Незадолго до полудня, когда он уже стал испытывать беспокойство, из-за опущенных штор стал нарастать звук авиационного двигателя. Заходил на посадку самолет из штаб-квартиры - он должен был доставить или очень плохие, или очень хорошие известия. Торопливо покинув кабинет, Менгеле миновал холл и оказался на крыльце, на котором сидели ребятишки обслуги, разламывая плоскую лепешку. Перескочив через них, он обежал дом и по ступенькам спустился с его задней стороны. Самолет уже шел, едва ли не касаясь верхушек деревьев. Прикрывая глаза от слепящего света, он быстро миновал двор - слуги, увидев его, засуетились - и продолжил путь мимо бараков обслуживающего персонала и генераторной. Легкой рысцой он миновал тропинку, проложенную среди густой тропической растительности, и уже слышал, как приземляется самолет. Он перешел на быстрый шаг, заправил в брюки выбившуюся рубашку, вынул платок и вытер взмокший лоб и щеки. Почему самолет, почему не по рации? Произошла какая-то накладка, преисполнился он уверенности. Либерман? Неужели эта сволочь смогла, в конце концов, что-то вынюхать? В таком случае он лично отправится в Вену, найдет его и убьет собственными руками. Для чего иначе ему в таком случае жить?
Он успел выбраться к травянистой обочине посадочной полосы, чтобы увидеть, как двухмоторный красно-белый самолетик подруливает к его авиетке в бело-черных цветах. Двое охранников уже спешили помочь выбраться пилоту, который махал ему. Он кивнул. Другой охранник копошился у высокой проволочной изгороди, вытаскивая из его переплетения какое-то застрявшее животное. Он не спускал глаз с дверцы салона красно-белого самолета, который наконец замер на месте. Лопасти пропеллеров перестали вращаться. Он молча молился про себя.

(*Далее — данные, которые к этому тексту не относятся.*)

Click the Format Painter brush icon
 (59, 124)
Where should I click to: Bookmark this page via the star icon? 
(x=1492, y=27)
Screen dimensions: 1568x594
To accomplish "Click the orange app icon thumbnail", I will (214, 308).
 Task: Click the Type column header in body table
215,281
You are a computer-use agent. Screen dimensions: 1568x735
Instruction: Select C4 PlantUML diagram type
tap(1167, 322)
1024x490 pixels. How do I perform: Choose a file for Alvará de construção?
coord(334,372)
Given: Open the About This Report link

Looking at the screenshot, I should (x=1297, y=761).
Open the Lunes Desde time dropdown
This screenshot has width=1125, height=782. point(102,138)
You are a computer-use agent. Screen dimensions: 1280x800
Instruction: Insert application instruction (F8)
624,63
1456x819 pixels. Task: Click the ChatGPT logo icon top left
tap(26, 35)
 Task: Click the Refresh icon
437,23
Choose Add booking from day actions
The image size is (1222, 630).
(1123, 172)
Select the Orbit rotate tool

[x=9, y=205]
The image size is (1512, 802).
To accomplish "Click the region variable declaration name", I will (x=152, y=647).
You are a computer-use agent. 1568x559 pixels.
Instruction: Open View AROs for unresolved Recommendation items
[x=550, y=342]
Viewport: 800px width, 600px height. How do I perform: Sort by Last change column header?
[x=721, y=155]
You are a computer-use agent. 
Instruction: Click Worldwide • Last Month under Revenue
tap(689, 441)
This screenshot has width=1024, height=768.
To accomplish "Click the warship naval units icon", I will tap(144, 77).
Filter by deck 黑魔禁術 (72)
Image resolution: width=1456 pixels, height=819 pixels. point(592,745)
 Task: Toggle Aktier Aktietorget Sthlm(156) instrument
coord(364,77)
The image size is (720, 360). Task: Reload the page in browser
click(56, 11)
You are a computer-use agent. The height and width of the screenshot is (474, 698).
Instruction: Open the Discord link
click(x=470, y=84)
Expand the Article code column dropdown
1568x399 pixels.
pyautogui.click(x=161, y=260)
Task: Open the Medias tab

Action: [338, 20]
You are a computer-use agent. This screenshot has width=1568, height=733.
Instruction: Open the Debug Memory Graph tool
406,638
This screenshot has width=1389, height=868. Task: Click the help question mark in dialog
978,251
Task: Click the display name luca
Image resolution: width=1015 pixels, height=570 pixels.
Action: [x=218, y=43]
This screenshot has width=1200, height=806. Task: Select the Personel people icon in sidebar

Дверца откинулась, и один из охранников поспешил навстречу спускающемуся по трапу высокому человеку в светло-синем комбинезоне.
Полковник Зейберт! Должно быть, в самом деле плохие новости.
Он медленно двинулся ему навстречу.
Увидев его, полковник махнул рукой - кажется, он весел и оживлен. В руках у него был красный пакет для покупок.
Менгеле прибавил шагу.
- Есть новости? - крикнул он еще издалека.
Полковник кивнул, улыбаясь.
- Да! И хорошие!
Слава Богу. Он пустился бегом.
- Я так волновался!
Они обменялись рукопожатием. У полковника было приятное лицо с правильными нордическими чертами и светлыми волосами; улыбаясь, он сказал.
- Состоялась связь со всеми «коммивояжерами». Они повидались со всеми октябрьскими «покупателями»; с четырьмя встреча состоялась в точно намеченные даты, с двумя на день раньше, а с одним на день позже.
Менгеле прижал руки к груди и перевел дыхание.
- Слава Богу! Я так беспокоился, увидев самолет!
- Мне захотелось полетать, - сказал полковник. - Сегодня такой прекрасный день.
Они бок о бок двинулись по тропинке.
- Все семеро?
- Все семеро. И без сучка, без задоринки, - полковник протянул пакет. - Это для вас. Таинственная посылка от Австрийца.